Notizie tratte da: Adam Gopnik, In principio era la tavola, Guanda 2012, pp. 352, 22 euro.(vedi anche biblioteca in scheda e libro in gocce in scheda 2249424)«Chiunque abbia tre o quattro “pistoles” in tasca può immediatamente, infallibilmente e semplicemente ottenere su richiesta tutti i piaceri a cui il gusto è suscettibile» (Jean Anthelme Brillat-Savarin nel 1825) [pag

Notizie tratte da: Adam Gopnik, In principio era la tavola, Guanda 2012, pp. 352, 22 euro.

(vedi anche biblioteca in scheda
e libro in gocce in scheda 2249424)

«Chiunque abbia tre o quattro “pistoles” in tasca può immediatamente, infallibilmente e semplicemente ottenere su richiesta tutti i piaceri a cui il gusto è suscettibile» (Jean Anthelme Brillat-Savarin nel 1825) [pag. 22]

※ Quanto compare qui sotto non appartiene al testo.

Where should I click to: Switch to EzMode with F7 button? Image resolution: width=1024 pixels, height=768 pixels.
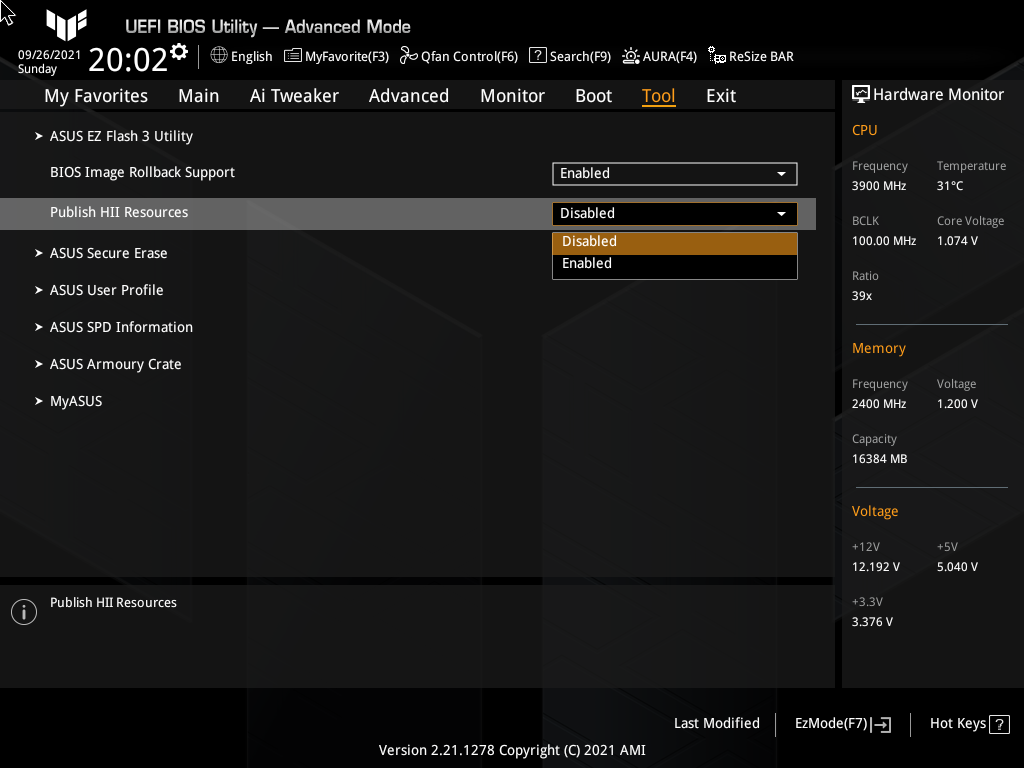pyautogui.click(x=841, y=723)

Restaurant: prima di essere un posto dove andare, era una cosa da mangiare. Il termine, apparso intorno al 1750, era il nuovo nome del bouillon, il brodo di pollo o di manzo.

Table d’hôte: il posto in cui si andava se si voleva mangiar fuori, a Parigi, nella prima metà del Settecento. Una tavolata pubblica (ma le donne erano escluse) dove si prendeva quello che veniva servito. Quelli a cui non piaceva, soprattutto per la compagnia occasionale con cui si doveva condividere il tavolo, presero a dire che mangiando lì poi stavano male. Apparvero così locali che offrivano un brodo salutare preparato in pignatte pulite: il restaurant. Il piatto diede il nome al locale, che poco dopo cominciò a offrire una gamma più ampia di cibi, sempre con l’intenzione che fossero salutari.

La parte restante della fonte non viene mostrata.